▸ **What is being asked**:
All lines from the one bearing "Task: Return to" through the end of the data below must be printed exactly as they stand, with pictures removed.

▸ **Stored data**:
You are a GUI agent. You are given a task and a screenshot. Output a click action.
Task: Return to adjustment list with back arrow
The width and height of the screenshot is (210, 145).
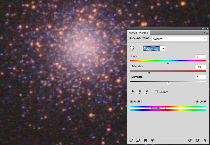pyautogui.click(x=131, y=140)
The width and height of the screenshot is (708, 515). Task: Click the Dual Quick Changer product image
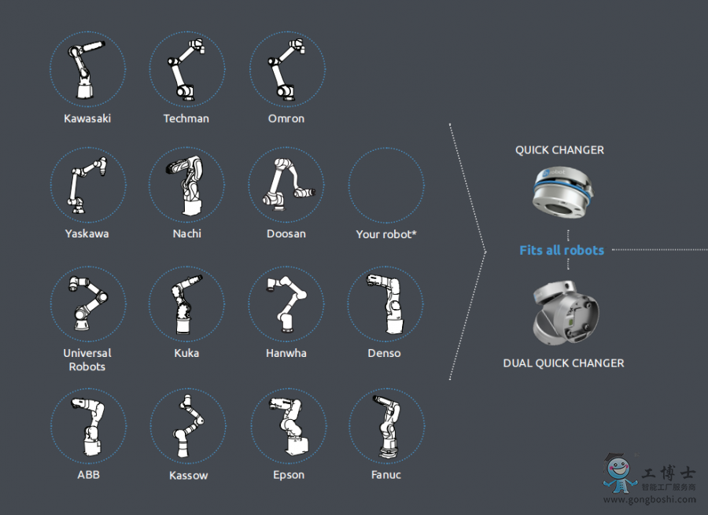click(x=566, y=313)

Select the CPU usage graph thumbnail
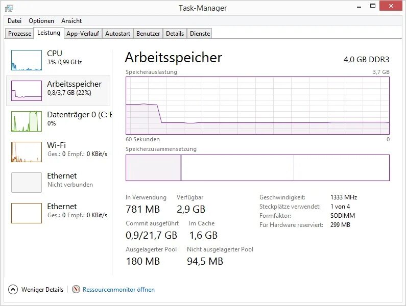coord(27,60)
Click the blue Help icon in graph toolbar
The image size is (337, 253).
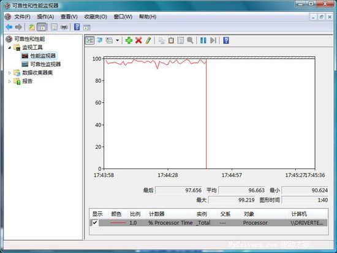[226, 40]
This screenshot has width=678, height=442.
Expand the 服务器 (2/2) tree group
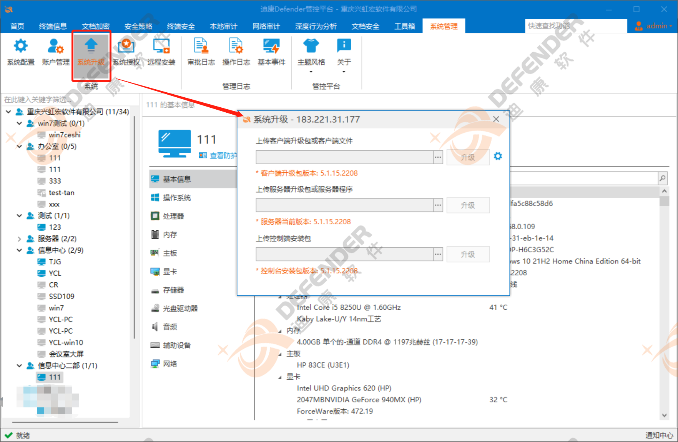19,239
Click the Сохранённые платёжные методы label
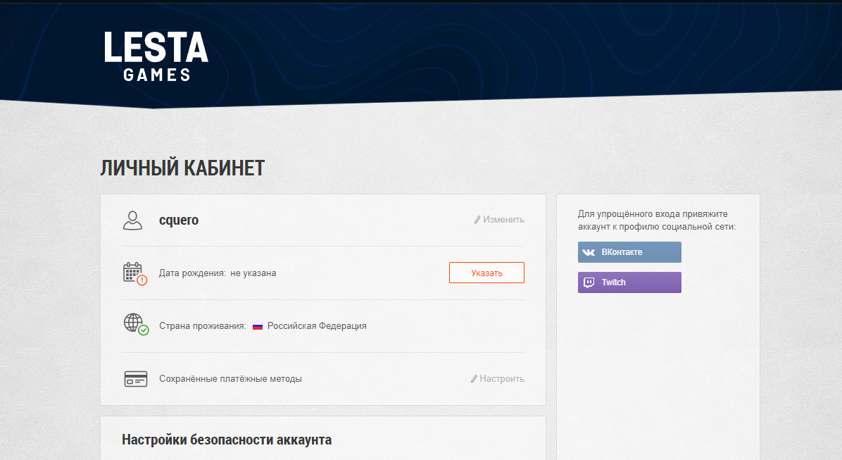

▸ **Response**:
Task: Return to adjustment list with back arrow
The width and height of the screenshot is (210, 145).
pyautogui.click(x=131, y=140)
The width and height of the screenshot is (708, 515). Task: Click the Dual Quick Changer product image
click(x=566, y=313)

Select the CPU usage graph thumbnail
coord(27,60)
Click the blue Help icon in graph toolbar
The image size is (337, 253).
[226, 40]
This screenshot has width=678, height=442.
Expand the 服务器 (2/2) tree group
19,239
Click the Сохранённые платёжные методы label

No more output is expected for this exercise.